Corzine Comes Up With Another Property Tax Relief Scheme
Corzine said floating bonds backed by the new sales tax proceeds could provide a quick and massive one-time influx of cash to "stimulate the right kind of behavior patterns for change" among local governments.We thought Corzine said the state had to extend the sales tax and increase the tax from 6 to 7 percent because New Jersey needed the money to close a budget gap. Now he claims we can use this extra revenue to borrow $7 billion to stimulate change in behavior patterns.
Corzine acknowledged the plan would only provide a one-time source of cash, but said if it was used to bring about consolidation of local government, "you would get a payback" in long-term property tax savings.
If local governments could save money by consolidating and sharing services, shouldn’t the cost savings be enough incentive? Why should the entire state have to a pay a bribe for this to happen?
The governor said the promise of big-money incentives could prompt voters to pressure their local governments and school boards toward consolidation. He said county governments could offer a "good point of consolidation" for local governments to fold into.Now the truth comes out. Let’s have bigger government and pool all the property tax money into one big county pot. That way, for example, Newark will control how property taxes are raised and spent in Essex County.
"If you wanted to say, okay Essex County, you do these 10 things, we'll give you a billion dollars ... If you don't meet these constraints you don't get the dough," Corzine said. "Then the voter might find it compelling."How about we say, okay Newark, you do these 10 things, and we’ll let you keep getting the billions we send you every year. If you don’t meet these constraints you don't get the dough. The voters in Newark might find that offer compelling too.
"I honestly don't understand what he means," [Sen. Leonard] Lance said of the governor's remarks. "I do not favor borrowing to provide a stream of funding for property tax relief. It violates every principle of sound fiscal policy that I know. It's how we've gotten into trouble in the first place. Here we go again."
State Treasurer Bradley Abelow said borrowing against a dedicated state funding source is not new. Similar borrowing has provided funds for transportation, open space acquisition and, before a 2004 Supreme Court ruling, to balance the budget.

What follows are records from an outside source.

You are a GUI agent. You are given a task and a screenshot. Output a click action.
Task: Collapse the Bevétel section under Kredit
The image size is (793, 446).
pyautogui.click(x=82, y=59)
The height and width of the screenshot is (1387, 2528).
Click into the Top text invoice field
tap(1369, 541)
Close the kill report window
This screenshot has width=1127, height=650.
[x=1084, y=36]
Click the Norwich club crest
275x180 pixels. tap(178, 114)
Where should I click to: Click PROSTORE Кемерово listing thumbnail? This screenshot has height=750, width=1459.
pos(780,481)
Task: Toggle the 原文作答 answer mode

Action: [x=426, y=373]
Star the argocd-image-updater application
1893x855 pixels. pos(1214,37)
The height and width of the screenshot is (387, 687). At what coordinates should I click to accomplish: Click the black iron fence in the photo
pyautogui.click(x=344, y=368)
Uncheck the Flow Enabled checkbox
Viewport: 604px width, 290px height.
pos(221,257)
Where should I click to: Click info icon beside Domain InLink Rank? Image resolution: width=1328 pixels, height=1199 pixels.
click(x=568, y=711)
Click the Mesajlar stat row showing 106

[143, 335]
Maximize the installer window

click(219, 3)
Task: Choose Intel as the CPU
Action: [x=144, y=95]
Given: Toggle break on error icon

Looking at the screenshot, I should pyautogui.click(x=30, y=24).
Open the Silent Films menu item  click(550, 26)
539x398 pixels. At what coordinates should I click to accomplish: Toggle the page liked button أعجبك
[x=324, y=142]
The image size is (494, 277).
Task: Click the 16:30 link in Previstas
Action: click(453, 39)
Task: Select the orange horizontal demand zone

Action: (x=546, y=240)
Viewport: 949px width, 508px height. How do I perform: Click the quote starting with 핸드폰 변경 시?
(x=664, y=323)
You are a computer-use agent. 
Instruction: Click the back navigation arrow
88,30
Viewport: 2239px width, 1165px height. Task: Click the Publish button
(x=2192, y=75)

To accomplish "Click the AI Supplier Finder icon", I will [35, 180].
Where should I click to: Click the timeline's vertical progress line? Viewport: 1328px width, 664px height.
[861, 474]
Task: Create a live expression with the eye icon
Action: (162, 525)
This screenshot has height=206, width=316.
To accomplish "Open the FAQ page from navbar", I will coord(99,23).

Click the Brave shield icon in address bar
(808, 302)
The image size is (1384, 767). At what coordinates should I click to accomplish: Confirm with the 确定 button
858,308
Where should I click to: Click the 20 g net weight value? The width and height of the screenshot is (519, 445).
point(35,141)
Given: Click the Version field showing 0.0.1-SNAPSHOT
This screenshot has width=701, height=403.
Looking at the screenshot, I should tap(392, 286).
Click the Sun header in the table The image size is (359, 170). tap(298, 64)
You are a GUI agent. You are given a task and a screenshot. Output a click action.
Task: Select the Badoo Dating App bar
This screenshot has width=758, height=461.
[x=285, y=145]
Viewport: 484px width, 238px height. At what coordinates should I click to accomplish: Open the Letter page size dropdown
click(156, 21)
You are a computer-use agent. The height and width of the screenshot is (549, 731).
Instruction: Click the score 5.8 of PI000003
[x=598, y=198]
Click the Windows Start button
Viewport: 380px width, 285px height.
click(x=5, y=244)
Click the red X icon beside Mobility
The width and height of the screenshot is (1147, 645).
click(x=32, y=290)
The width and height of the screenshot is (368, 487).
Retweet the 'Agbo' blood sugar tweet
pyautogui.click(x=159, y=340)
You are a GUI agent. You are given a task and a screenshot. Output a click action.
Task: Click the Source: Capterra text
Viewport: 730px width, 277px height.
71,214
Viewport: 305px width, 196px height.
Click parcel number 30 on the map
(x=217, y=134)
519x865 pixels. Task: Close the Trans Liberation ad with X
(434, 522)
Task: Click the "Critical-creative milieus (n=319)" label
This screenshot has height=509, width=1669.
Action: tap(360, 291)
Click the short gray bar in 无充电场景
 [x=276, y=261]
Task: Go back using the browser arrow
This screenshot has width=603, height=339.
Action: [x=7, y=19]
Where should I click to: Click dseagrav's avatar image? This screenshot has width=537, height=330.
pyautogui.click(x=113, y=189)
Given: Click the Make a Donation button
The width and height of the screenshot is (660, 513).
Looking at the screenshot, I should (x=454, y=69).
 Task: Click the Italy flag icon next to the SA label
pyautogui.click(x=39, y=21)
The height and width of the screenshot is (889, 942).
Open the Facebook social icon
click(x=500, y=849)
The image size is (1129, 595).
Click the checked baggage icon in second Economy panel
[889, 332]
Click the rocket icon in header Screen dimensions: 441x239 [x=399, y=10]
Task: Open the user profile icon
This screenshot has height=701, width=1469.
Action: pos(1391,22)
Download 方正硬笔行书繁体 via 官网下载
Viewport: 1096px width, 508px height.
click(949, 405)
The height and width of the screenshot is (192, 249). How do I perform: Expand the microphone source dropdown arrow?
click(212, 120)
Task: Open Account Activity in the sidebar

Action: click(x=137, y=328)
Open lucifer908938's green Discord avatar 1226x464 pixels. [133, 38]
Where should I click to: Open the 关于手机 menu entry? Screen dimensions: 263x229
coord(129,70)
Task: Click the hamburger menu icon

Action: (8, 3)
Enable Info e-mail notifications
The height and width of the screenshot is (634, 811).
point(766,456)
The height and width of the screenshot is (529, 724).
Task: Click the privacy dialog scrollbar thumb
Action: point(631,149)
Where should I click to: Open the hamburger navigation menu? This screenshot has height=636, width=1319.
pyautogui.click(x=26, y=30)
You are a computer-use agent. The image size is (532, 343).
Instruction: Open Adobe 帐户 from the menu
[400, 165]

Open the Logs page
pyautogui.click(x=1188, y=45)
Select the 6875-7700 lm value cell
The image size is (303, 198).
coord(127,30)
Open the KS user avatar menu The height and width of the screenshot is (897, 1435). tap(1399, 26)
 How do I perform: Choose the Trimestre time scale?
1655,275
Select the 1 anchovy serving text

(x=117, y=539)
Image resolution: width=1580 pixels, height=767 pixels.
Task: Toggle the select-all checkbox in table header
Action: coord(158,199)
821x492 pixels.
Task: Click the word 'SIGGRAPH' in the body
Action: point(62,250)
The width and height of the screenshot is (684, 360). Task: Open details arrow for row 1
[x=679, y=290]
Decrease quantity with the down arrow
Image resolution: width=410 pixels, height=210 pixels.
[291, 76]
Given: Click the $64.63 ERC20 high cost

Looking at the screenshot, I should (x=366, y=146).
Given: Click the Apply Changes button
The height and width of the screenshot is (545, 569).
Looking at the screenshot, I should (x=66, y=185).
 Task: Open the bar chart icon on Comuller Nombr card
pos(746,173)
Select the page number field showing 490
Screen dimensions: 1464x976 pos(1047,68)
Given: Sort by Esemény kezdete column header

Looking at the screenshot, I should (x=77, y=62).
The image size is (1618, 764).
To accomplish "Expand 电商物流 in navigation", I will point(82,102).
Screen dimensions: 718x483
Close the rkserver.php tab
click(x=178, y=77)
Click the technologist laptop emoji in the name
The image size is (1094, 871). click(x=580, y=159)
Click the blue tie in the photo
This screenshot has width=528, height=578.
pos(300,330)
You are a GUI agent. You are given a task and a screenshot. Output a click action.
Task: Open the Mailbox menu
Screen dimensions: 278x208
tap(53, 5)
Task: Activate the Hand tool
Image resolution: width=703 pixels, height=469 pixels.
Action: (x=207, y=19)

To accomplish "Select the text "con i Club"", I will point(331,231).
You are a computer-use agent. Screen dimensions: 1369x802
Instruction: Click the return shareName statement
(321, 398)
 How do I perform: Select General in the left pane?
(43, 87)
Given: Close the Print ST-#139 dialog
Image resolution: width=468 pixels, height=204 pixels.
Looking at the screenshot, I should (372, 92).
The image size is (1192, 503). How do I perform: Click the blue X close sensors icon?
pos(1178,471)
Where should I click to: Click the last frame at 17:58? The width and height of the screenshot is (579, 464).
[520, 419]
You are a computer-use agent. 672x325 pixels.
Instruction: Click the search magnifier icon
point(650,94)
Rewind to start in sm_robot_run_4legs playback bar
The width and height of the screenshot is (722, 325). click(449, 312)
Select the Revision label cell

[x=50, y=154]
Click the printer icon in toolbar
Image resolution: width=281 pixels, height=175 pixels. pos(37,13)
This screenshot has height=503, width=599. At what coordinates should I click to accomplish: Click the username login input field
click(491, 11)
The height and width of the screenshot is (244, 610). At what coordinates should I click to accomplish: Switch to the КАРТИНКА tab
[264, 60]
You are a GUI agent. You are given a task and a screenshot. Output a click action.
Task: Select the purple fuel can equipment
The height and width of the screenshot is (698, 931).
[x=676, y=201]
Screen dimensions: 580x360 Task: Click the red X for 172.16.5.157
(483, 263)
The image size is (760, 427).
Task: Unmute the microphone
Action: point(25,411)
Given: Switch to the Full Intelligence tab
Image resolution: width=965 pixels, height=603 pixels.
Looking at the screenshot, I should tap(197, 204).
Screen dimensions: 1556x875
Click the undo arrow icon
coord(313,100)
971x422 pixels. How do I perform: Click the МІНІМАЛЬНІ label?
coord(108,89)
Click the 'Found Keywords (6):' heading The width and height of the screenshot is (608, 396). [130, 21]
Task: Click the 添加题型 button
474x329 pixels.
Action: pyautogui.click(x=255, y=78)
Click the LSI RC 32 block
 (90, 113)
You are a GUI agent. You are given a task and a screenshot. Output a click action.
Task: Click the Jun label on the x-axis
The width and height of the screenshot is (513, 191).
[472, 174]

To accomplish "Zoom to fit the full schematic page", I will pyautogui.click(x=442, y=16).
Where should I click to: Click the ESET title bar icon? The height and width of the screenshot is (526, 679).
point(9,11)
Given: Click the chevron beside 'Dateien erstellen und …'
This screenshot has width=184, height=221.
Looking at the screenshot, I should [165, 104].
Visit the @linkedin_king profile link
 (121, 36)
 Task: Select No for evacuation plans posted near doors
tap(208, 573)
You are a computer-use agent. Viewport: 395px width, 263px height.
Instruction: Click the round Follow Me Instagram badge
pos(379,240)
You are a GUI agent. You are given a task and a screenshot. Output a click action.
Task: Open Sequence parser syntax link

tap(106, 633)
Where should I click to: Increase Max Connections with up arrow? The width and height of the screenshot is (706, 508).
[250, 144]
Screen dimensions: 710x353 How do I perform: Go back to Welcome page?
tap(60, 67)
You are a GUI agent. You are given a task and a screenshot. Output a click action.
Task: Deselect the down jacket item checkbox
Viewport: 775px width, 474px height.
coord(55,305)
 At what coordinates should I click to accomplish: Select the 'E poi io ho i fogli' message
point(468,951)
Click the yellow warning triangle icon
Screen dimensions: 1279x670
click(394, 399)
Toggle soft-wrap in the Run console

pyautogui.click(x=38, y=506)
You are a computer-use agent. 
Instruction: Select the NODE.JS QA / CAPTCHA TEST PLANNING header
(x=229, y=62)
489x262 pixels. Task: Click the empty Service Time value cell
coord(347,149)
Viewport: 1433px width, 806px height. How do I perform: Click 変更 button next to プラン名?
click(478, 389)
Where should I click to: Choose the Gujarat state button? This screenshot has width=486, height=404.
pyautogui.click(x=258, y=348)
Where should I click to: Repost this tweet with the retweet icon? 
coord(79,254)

Corzine said the state had several other options to consider for lowering property taxes.
He said the state could "tinker with the income tax brackets" and extend the sales tax to more purchases.So there you have the options Democrats are considering for property tax relief. We can borrow a ton of money, raise the income tax or extend the sales tax even further. Perhaps we could even do all three.
Saving money though shared services and voluntary municipal consolidations, without spending money for bribes, is a good idea. However, if New Jersey’s goal is to reduce the total state and local tax bite, here are the real problems that must be addressed.
New Jersey spends 57 percent more per public student than the national average.
New Jersey’s 31 Abbott* school districts spend 30 percent more per student as compared to the rest of state. Average per-pupil spending in New Jersey school districts is $11,056. Abbott districts average $14,287.
The 31 Abbott* school districts will receive over 56% of property tax relief (state aid) for public schools in 2007 and yet make up only 25 percent of New Jersey’s public school enrollment.
The 31 Abbott* municipalities receive the bulk of all state municipal aid which also reduces local property taxes.
The only solutions to New Jersey’s property tax crisis are through cost containment, especially on salaries and benefits, where the bulk of the relentless cost increases come from and an equitable distribution of state property tax relief funds from existing tax rates and revenue sources.
* Thirty-one of the state’s 566 municipalities are designated as “Abbott” for the purposes of “property tax relief” related to education aid and “needy” for the purposes of “property tax relief” related to all other municipal aid.